Chelsworth Park, on the Yarra River floodplain, is on the land of Wurundjeri Woi-wurrung people. Formerly a dairy farm, the reserve is under the umbrella of Banyule City Council, and leased and maintained by Ivanhoe Grammar School.
The school is part of the Associated Grammar Schools of Victoria, which this year celebrates its 100th anniversary. Hence the logo-artwork that adorns what was presumably the former scoreboard on the main ground at Chelsworth. (Nice use of an obsolete facility, we reckon, and a touch more interesting than the blank black ‘roller door’ visage of the newer scoreboard.)
One of the ground’s tenants is, not surprisingly, Old Ivanhoe Grammar Football Club. In their first game, back in 1964, they kicked the first goal of the game. And no more.
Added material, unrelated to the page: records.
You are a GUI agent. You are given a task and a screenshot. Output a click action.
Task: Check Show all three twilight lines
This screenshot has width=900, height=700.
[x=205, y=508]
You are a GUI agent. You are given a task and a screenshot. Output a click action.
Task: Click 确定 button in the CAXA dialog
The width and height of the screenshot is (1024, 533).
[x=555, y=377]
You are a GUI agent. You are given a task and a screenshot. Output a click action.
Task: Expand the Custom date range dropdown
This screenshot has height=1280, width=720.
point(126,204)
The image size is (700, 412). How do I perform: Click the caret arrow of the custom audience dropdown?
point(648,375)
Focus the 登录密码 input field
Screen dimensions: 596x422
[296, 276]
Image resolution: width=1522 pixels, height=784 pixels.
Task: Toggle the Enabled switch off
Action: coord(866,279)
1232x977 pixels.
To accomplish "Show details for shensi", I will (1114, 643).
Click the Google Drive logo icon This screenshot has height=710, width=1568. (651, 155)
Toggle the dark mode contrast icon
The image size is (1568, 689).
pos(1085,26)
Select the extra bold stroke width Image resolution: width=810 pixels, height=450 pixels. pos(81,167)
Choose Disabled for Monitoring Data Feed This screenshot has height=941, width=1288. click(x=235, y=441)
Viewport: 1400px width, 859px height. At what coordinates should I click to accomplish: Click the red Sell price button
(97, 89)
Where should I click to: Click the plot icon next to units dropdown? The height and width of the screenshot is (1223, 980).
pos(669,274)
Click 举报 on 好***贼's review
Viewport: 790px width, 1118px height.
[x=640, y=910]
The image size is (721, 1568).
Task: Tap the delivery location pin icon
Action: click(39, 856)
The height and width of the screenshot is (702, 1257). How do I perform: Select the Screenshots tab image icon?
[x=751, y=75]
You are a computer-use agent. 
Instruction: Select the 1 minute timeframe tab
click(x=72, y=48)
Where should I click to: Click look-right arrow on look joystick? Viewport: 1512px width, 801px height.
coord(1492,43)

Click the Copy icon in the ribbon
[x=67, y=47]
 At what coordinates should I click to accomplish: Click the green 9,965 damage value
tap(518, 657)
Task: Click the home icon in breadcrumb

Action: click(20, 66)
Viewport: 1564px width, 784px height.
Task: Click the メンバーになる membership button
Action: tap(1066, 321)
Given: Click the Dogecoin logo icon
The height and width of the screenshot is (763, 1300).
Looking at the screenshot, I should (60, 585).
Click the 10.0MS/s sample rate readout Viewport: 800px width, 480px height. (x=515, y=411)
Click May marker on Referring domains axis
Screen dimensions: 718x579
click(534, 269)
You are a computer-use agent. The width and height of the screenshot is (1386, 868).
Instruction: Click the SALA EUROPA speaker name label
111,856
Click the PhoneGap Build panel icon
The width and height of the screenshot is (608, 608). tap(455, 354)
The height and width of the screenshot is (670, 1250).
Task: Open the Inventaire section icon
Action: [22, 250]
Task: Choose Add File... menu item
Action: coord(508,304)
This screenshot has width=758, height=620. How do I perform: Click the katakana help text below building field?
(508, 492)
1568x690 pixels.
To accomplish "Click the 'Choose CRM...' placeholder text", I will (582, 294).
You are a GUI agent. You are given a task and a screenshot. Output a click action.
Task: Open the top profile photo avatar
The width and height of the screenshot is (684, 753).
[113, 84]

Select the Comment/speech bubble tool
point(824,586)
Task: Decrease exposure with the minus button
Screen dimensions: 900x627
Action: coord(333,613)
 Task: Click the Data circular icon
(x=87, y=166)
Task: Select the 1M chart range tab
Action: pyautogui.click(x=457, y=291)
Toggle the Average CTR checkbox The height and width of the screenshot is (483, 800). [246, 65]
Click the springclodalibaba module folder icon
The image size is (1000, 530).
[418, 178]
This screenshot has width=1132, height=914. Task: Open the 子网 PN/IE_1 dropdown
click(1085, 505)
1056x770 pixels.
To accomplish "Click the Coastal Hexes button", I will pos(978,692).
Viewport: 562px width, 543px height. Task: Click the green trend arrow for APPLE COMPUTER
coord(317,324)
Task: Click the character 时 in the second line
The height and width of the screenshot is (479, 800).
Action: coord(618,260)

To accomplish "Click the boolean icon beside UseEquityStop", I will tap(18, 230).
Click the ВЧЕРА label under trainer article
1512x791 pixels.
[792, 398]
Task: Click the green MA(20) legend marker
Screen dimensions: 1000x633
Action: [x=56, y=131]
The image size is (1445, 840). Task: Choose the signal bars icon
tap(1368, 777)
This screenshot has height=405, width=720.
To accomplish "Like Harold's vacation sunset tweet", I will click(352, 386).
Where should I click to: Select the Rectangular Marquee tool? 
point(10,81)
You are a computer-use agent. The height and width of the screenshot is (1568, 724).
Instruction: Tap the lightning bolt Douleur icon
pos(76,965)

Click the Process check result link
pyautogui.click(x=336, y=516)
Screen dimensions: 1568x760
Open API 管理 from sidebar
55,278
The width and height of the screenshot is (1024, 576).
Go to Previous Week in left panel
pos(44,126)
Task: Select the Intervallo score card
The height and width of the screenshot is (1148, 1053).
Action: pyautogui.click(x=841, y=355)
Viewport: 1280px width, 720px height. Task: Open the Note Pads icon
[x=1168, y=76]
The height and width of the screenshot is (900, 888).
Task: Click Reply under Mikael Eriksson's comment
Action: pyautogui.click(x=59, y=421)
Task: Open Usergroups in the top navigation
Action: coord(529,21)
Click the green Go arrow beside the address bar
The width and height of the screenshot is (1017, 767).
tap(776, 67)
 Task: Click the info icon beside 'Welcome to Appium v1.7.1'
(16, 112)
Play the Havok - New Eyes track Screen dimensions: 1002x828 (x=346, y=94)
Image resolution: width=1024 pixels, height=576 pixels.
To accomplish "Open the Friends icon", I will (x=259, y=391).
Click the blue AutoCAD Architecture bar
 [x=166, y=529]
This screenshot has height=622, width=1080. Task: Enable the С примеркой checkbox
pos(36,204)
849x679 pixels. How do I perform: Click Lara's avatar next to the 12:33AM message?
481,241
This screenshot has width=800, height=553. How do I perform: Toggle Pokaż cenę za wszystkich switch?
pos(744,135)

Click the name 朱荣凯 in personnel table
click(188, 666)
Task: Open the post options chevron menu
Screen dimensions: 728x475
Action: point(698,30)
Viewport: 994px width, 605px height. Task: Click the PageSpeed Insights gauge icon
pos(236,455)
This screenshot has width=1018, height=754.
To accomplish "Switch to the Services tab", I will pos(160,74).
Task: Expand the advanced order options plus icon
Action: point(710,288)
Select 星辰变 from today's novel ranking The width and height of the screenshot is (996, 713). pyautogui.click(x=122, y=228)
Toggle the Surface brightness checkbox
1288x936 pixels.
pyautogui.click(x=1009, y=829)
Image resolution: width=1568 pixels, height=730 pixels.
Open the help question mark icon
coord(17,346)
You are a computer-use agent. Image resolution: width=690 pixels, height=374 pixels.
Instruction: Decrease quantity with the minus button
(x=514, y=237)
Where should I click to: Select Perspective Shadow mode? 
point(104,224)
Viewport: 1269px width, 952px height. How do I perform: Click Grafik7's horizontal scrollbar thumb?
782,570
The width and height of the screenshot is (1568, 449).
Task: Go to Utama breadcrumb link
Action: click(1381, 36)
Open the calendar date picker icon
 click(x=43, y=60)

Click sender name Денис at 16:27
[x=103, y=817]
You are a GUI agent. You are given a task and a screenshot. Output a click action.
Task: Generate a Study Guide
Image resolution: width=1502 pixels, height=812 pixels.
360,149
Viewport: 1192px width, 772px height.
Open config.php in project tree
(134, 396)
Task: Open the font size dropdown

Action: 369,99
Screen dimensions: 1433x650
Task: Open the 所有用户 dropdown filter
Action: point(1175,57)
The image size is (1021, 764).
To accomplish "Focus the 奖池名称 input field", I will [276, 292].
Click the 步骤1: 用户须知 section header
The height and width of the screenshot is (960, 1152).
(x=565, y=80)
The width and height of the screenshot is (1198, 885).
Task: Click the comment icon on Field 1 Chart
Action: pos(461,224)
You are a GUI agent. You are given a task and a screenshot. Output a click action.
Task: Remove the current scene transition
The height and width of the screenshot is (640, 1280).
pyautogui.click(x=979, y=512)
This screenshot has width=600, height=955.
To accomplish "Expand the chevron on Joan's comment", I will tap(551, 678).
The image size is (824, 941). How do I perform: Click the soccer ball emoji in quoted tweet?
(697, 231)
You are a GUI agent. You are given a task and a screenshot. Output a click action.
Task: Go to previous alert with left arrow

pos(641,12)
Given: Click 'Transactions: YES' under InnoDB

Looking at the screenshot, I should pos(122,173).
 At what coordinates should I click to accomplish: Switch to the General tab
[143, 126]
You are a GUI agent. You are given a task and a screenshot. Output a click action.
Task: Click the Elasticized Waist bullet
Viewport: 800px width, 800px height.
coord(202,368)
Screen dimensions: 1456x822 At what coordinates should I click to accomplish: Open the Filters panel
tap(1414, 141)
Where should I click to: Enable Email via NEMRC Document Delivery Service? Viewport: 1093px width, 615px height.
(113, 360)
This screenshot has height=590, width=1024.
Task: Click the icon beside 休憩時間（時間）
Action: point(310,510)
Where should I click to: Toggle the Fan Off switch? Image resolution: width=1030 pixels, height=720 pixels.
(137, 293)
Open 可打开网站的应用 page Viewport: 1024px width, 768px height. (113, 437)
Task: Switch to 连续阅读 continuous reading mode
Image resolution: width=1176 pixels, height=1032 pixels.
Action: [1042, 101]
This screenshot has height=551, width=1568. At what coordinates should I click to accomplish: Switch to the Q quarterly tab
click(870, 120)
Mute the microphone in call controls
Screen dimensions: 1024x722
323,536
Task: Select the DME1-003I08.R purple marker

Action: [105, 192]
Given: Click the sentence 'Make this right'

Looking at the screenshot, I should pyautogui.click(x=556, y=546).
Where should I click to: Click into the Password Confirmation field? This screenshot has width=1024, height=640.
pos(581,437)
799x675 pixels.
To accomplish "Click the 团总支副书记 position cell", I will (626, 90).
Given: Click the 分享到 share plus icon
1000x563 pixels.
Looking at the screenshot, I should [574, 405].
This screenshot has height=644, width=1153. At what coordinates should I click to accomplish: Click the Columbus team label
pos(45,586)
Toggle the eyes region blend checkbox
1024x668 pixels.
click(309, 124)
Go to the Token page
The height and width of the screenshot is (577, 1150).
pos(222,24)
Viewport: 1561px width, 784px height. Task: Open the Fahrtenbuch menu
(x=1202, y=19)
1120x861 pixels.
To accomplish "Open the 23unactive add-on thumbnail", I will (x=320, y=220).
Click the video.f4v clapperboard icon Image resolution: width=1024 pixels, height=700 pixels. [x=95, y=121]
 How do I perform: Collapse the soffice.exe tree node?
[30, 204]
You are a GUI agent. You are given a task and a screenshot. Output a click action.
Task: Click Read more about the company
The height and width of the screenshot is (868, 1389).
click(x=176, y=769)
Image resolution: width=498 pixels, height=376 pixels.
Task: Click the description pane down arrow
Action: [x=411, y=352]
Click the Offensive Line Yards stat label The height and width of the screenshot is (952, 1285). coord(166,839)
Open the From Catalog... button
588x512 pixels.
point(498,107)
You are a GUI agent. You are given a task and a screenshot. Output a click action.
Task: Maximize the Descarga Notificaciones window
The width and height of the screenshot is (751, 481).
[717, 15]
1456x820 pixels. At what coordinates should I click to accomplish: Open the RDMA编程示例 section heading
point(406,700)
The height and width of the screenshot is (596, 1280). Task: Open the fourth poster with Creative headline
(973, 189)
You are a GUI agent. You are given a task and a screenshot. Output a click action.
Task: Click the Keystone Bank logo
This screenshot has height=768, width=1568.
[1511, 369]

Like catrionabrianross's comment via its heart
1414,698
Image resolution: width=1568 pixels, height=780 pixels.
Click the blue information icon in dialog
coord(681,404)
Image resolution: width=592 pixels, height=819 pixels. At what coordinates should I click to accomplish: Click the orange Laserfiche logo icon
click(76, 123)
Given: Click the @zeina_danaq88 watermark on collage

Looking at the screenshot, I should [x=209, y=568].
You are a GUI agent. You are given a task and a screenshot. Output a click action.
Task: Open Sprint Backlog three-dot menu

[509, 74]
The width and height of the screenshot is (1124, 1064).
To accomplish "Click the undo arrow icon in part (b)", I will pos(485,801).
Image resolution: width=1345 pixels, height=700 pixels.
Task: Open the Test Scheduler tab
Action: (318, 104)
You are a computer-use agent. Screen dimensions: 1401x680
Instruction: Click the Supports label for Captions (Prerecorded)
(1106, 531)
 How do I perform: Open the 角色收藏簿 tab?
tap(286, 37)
A year later they were Grand Finalists in F Division Amateurs. (Nowadays – well, last year – they were in C Grade of the Victorian Amateur Football Association.)
A smaller ground near a local scout hall has a simple old-fashioned scoreboard, bearing some discreet graffiti, plus Ivanhoe Grammar’s crest and historic motto: Fidelus usque ad mortem translates to Faithful even unto death. (The school’s motto these days, Courageous and kind, is perhaps a little less daunting for younger students.)